4. How to Get a Salvage Title in West Virginia

If you would like to learn how to get a salvage title in West Virginia, note that you will have to submit several types of documents and pay for the applicable fees at a nearby DMV office. The application process will vary to a certain degree depending on whether you are applying as the original owner, an insurance agent or a legal entity that has obtained the salvage vehicle. The standard steps in the salvage title application process are outlined below:

Get the existing certificate of title properly reassigned.
Fill out the Salvage Certification Application (Form DMV-SV-1). If applying as an original owner who has retained the vehicle, complete the Salvage Certificate/Owner Retention (Form DMV-SV-6) document.
Complete an Odometer Certification (Form DMV-TM-1) if your vehicle is newer than 11 model years.
Provide your lienholder’s information, if applicable.
Arrange payment for the applicable fees.
After submitting a successful DMV salvage title application in WV, car owners will receive the requested title at their recorded address, provided that the division approves their submission. It is important to note that insurance companies applying for this type of title will have to submit their requests within 10 days of the date of a total loss settlement, and may have to provide additional forms during the application process.

Salvage Car Inspections in West Virginia
The state DMV will not require a salvage vehicle inspection in West Virginia when issuing salvage certificates. On the other hand, if you repair a wrecked vehicle and choose to apply for a rebuilt salvage title, you will have to submit your car to two different types of inspections. The purpose of this two-phase inspection process is to verify that the motor vehicle meets the state safety standards and that it was not restored with stolen parts.

The first step toward obtaining a restored salvage title in WV is rebuilding the vehicle and keeping receipts for the parts and expenses used to restore it. Moreover, be mindful that you must take pictures of the car prior to any repairs. Then, you must schedule a visit to a police inspection station in order to obtain the standard safety Certificate of Inspection (Form DMV-202-TR).

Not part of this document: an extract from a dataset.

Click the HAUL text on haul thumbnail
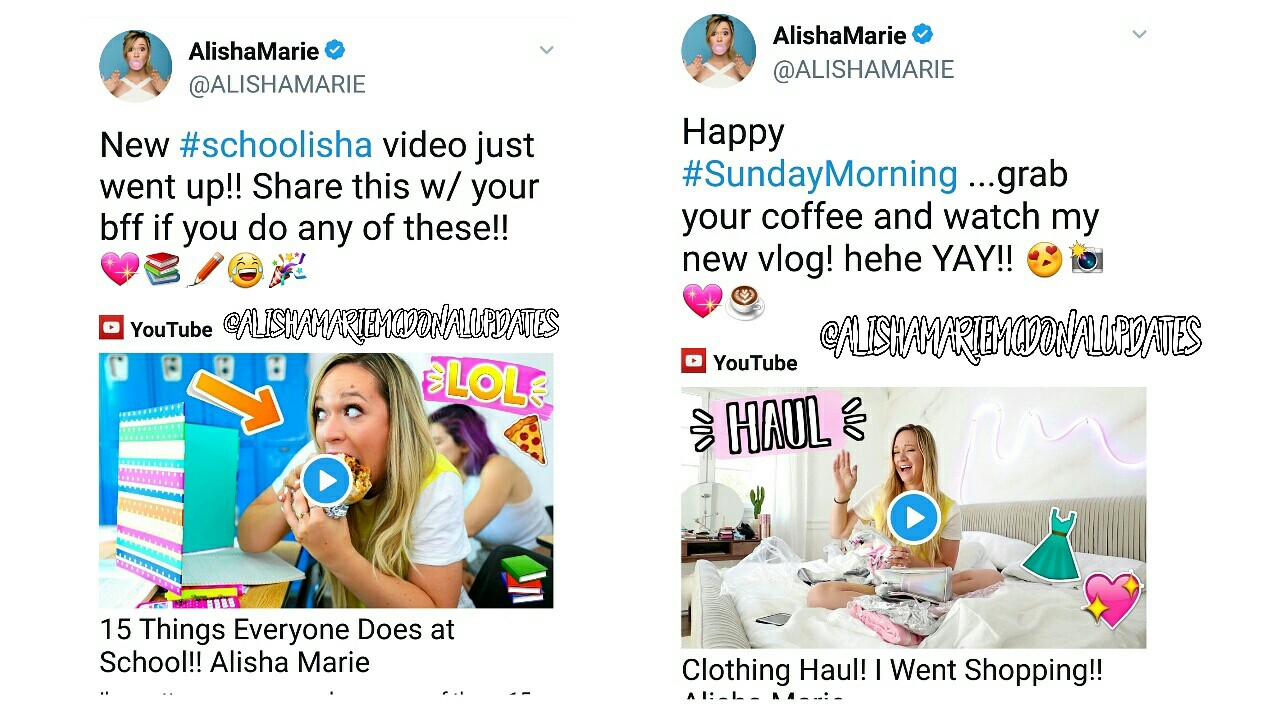1280x720 pixels. tap(776, 425)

The next step is submitting your motor vehicle to a reconstructed vehicle examination at a nearby DMV site. To pass this salvage car inspection, you will be asked to submit the following items:

Your car salvage certificate
Photographs of the wrecked vehicle
Receipts and/or proofs of ownership for the parts used to rebuild the vehicle
Receipts for the labor expenses
Proof of the passed safety inspection
Once your motor vehicle passes the inspection procedure, you will receive the Reconstructed Vehicle Examination Form (DMV-SV-3), which is a document you will need to apply for a rebuilt title in West Virginia.

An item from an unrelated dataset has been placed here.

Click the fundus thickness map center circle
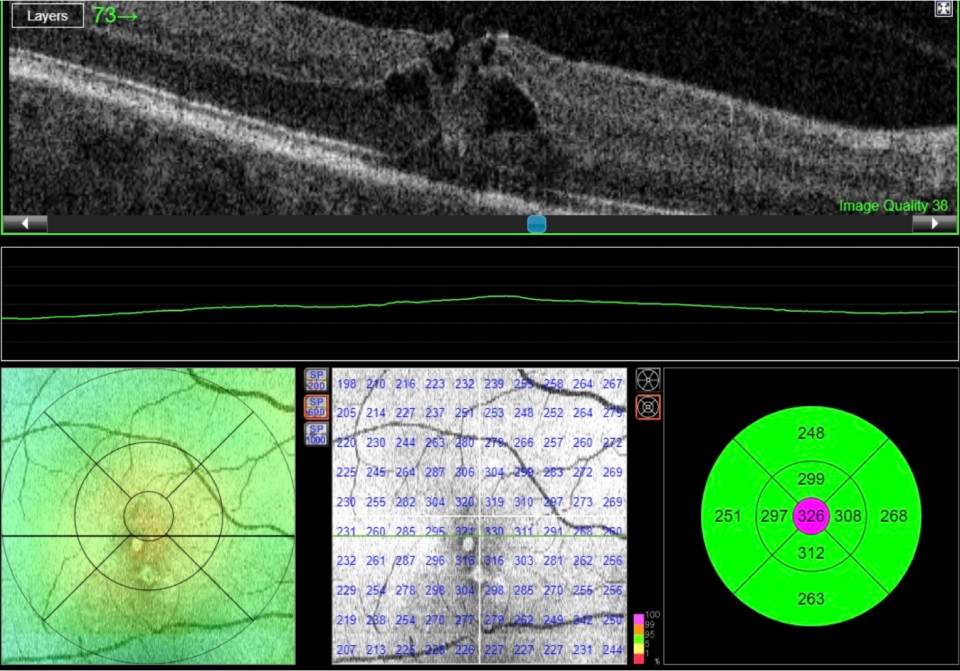This screenshot has width=960, height=671. 148,516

Note: If you are unable to haul the vehicle to the inspection sites, you can obtain a temporary driving permit from the WV State Police.

West Virginia Salvage Title Fees
The last step when getting a West Virginia salvage title or a reconstructed certificate is paying the applicable fees. Overall, the standard salvage title fee is set at $22.50, regardless of the type of total loss brand attached to the credential. On the other hand, if you are applying for a non-repairable certificate, you will not be required to pay any fees.

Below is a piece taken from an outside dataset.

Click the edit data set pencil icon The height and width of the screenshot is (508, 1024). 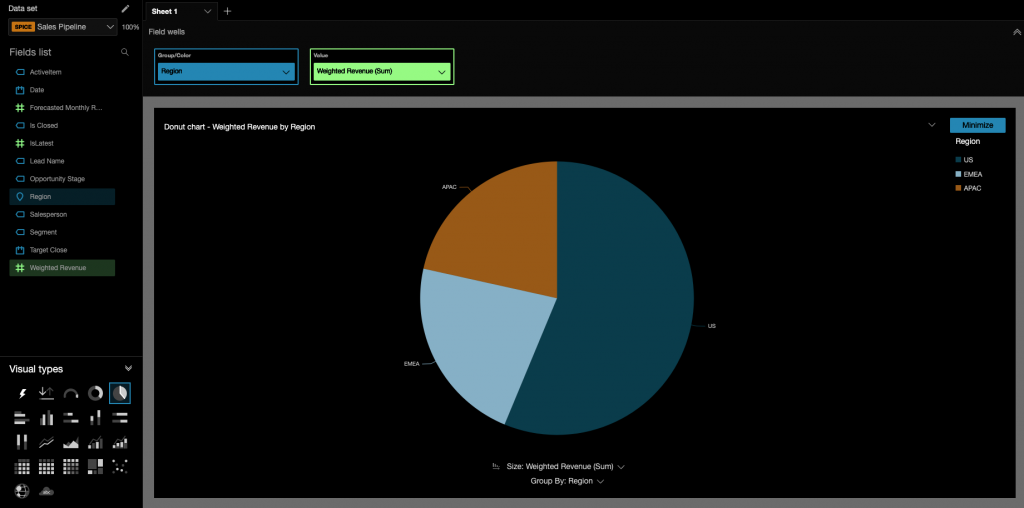click(125, 8)
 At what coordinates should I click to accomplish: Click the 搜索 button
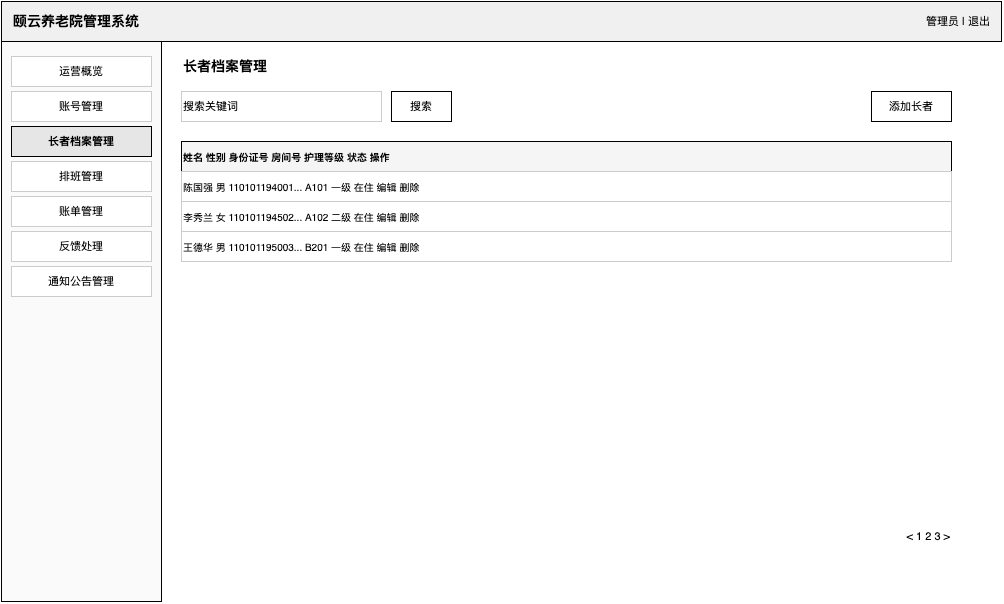(421, 106)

Furthermore, if you are getting a reconstructed title, you will first have to pay for the inspections fees. For instance, the DMV reconstructed vehicle examination currently costs $35. Once the motor vehicle passes inspection, you will have to arrange payment for the titling fee once again and the applicable registration costs, which vary based on several factors.

Note: If you are transferring an out-of-state salvage title in West Virginia, you will only have to pay a $10 fee.

Salvage Title Forms
Salvage Certificate Application (Form DMV-SV-1)
Salvage Certificate/Owner Retention (Form DMV-SV-6)
Certificate of Inspection (Form DMV-202-TR)
Note: DMV forms change regularly. The forms provided above are current based on the date of writing.

5. West Virginia State Title Processing Procedures

What form of title must an insurer obtain in connection with the sale of a vehicle that has been acquired through the settlement of a claim?

Pursuant to West Virginia Code § 17A-4-10:

(a) In the event a motor vehicle is determined to be a total loss or otherwise designated as “totaled” by any insurance company or insurer, and upon payment of an agreed price as a claim settlement to any insured or claimant owner for the purchase of the vehicle, the insurance company or the insurer shall receive the certificate of title and the vehicle except that an insured or claimant owner may choose to retain possession of a cosmetically damaged vehicle, as provided in subdivision (2) of this subsection. The term “total loss” means a motor vehicle which has sustained damages equivalent to seventy-five percent or more of the market value as determined by a nationally accepted used car value guide. The insurance company or insurer shall within ten days determine if the vehicle is repairable, cosmetically damaged or nonrepairable and surrender the certificate of title and a copy of the claim settlement to the division of motor vehicles. If the insurance company or insurer determines that the vehicle is repairable, the division shall issue a “salvage certificate”, on a form prescribed by the commissioner, in the name of the insurance company or the insurer. The certificate shall contain on the reverse thereof spaces for one successive assignment before a new certificate at an additional fee is required.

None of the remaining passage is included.